Golden Gate suicide netting
Directors of the agency that oversees the Golden Gate Bridge have moved a step closer to approving a suicide barrier along the historic span. The board voted 16-0 to approve an environmental impact report that examines the consequences of hanging steel nets 20 feet below the bridge deck on each side. About 25 people per year die in jumps from the bridge. Suicide prevention activists have long pushed for the barrier, while detractors have argued the money would be better spent on mental health services.
New York: Handcuff donation
Harvard professor Henry Louis Gates said he’s donated the handcuffs used on him during his arrest last year outside his home to the Smithsonian Institution’s black history museum. Gates said in today’s edition of The New York Times Magazine that he donated the handcuffs to the National Museum of African American History and Culture. Gates said he met with Sgt. James Crowley several months ago at a cafe, where the officer gave him the handcuffs. Gates’ arrest last July by police investigating a report of a possible break-in at his home near Harvard University sparked a national debate over racial profiling.
Indiana: Three die in blaze
A man trying to find a way out his burning two-story rental home got trapped in its bathroom Saturday and could only listen in horror to the screams of two of his children, who died in the fire along with his girlfriend, authorities said. The bathroom door, which had no doorknob, closed behind him and he couldn’t open it. The man escaped by breaking a window and jumping out. He tried to re-enter the burning home on Indianapolis’ east side but was driven back by dense smoke and flames shooting from its windows.
Haiti: American identified
The body of another person in the Lynn University group visiting Haiti during last month’s earthquake has been identified. School officials said Saturday that the U.S. State Department notified the family of Richard Bruno that his body had been found. Bruno joined the Lynn University faculty four years ago and was an assistant professor in the College of Liberal Education. Bruno was part of a 14-member group from Lynn who were in Haiti on a “Journey of Hope” service trip. One Lynn student remains unaccounted for. The group was staying in the Hotel Montana in Port-au-Prince.
India: Terror bomb in bakery
A bomb detonated in a crowded bakery popular with foreigners killing nine people and wounding 57, officials said today, the first terrorist attack in the country since the 2008 Mumbai massacre. The blast Saturday in Pune, 125 miles southeast of Mumbai, threatened to damage new efforts to reduce tensions between nuclear-armed rivals India and Pakistan, with Hindu nationalist leaders placing blame for the attack on India’s Muslim neighbor. One foreigner was among the dead.
Egypt: Drive-by shooting
Three Muslim men accused in a drive-by shooting that killed seven people outside a Coptic church pleaded not guilty on Saturday, a judicial official said. Egypt’s prosecutor general has charged the three with murder and threatening national security in the Jan. 6 attack on Coptic Christmas Eve in the southern town of Nag Hamadi.

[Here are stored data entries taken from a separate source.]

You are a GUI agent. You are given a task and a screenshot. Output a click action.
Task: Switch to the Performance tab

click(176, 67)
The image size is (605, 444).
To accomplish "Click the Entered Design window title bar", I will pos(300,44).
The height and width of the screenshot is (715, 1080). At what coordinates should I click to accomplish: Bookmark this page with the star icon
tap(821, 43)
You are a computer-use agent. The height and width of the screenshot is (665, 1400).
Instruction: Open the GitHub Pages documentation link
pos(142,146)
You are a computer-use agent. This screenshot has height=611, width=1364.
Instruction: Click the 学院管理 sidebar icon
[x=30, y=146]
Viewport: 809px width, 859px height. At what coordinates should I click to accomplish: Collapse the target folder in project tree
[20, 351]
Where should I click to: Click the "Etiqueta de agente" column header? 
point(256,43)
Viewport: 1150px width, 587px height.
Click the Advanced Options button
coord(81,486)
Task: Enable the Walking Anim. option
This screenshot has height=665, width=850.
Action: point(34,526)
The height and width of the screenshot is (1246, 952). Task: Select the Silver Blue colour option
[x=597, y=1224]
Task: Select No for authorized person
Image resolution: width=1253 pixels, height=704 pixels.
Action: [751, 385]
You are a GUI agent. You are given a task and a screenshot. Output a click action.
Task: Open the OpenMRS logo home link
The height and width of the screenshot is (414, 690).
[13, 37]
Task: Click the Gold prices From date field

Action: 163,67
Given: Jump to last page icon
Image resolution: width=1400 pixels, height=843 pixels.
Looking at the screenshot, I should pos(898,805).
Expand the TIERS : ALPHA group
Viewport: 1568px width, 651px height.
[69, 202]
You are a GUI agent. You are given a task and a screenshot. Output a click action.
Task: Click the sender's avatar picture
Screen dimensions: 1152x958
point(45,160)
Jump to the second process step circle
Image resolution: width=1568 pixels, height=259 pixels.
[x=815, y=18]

Six members of the ancient community and a Muslim guard were killed while nine other people were wounded.
Nigeria: Riders electrocuted
At least 20 bus passengers were killed in Nigeria on Saturday when a cable fell onto the bus and electrocuted people inside, police said. Police confirmed 20 deaths, but a spokeswoman said the toll could climb further. A journalist saw more than 10 bodies, some charred beyond recognition, at a local hospital in Port Harcourt. Another 10 people were seen being treated for gashes and burns. Most of the dead had been passengers aboard the bus, though some had been passing nearby.